## Dataset content
■ ■ ■ ■ ■

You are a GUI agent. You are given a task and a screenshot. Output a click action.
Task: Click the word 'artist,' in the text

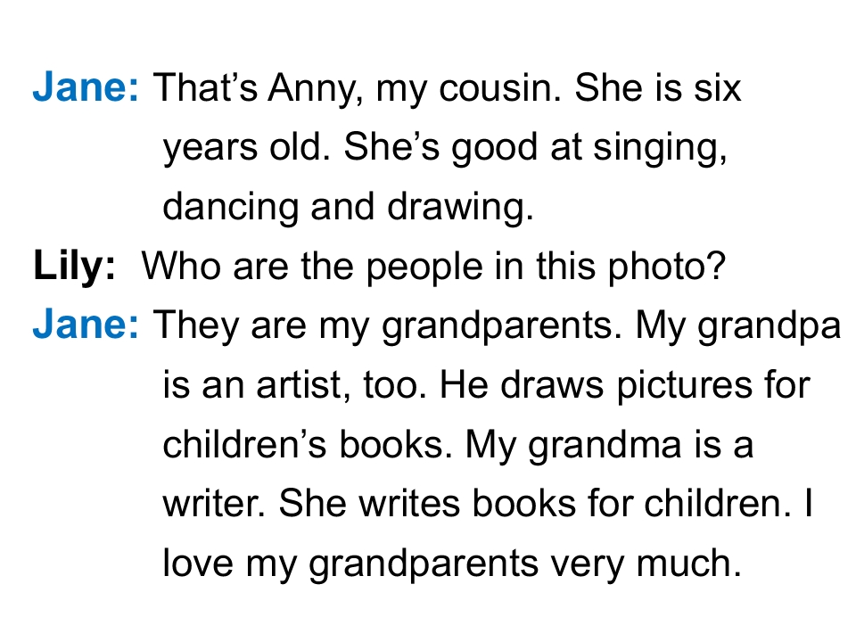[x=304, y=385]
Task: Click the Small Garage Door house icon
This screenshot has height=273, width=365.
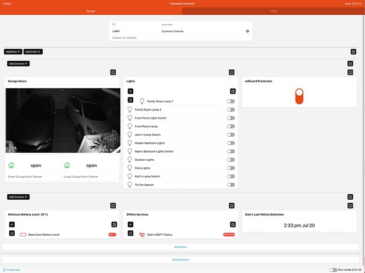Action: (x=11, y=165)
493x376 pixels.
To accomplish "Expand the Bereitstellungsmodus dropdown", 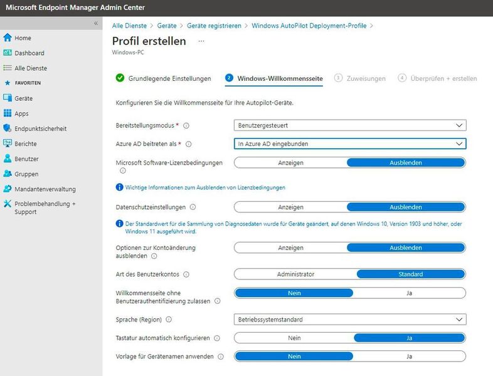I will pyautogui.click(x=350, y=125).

■ ■ ■ ■ ■

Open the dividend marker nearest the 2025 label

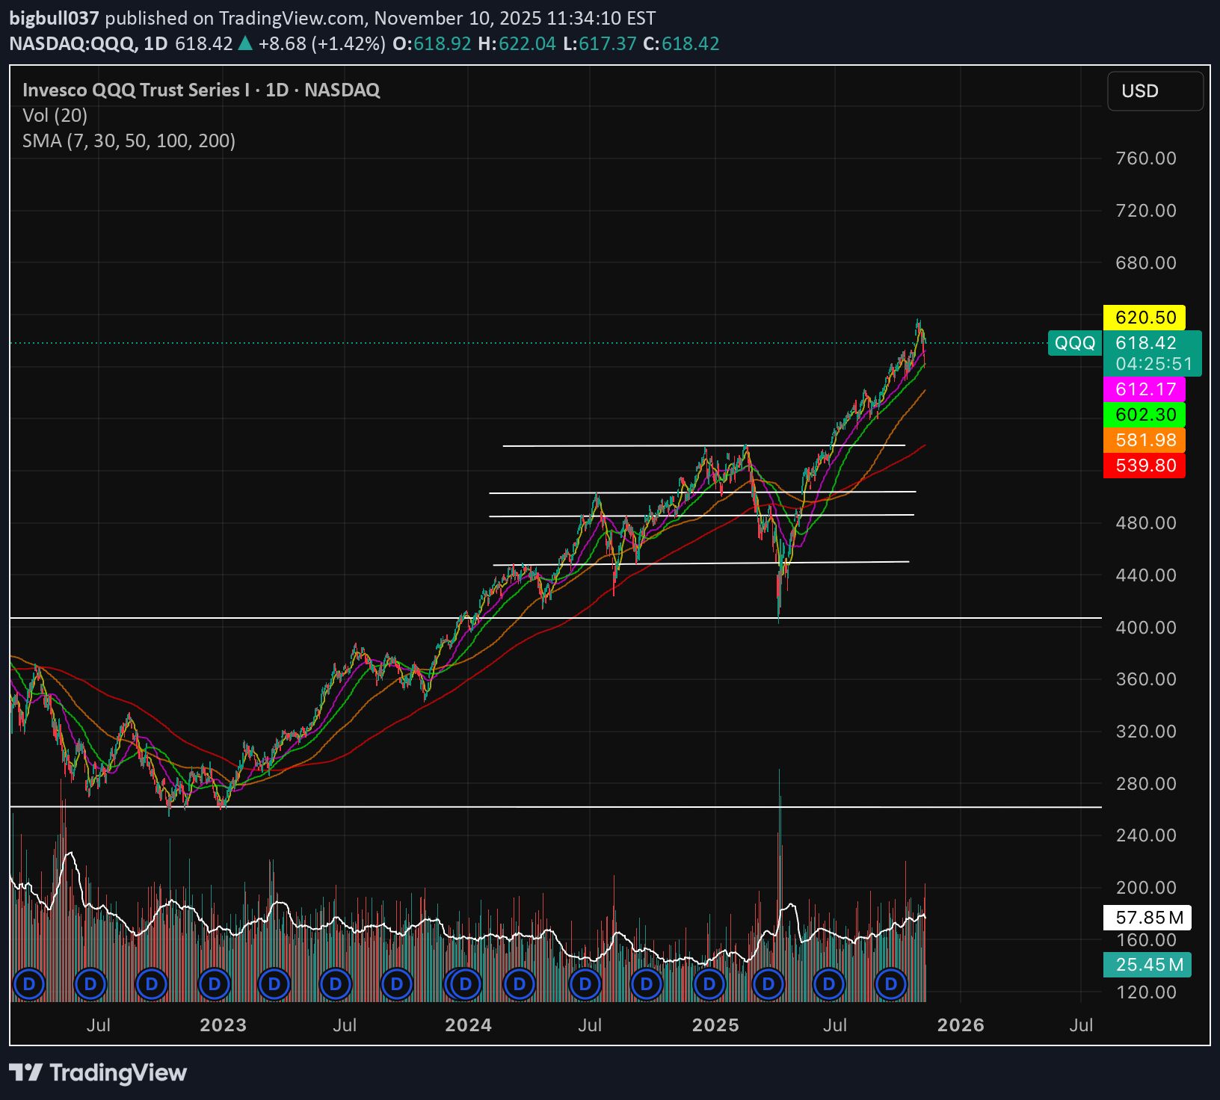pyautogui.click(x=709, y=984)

■ ■ ■ ■ ■

## What this task involves
Exactly as written above, retype the lines starting at the one holding "You are a GUI" and ending at the one holding "493x376 pixels.", both included, but not the pictures.

## Response for this exercise
You are a GUI agent. You are given a task and a screenshot. Output a click action.
Task: Click the word 'artist,' in the text

[x=304, y=385]
Task: Click the Small Garage Door house icon
This screenshot has height=273, width=365.
Action: (x=11, y=165)
493x376 pixels.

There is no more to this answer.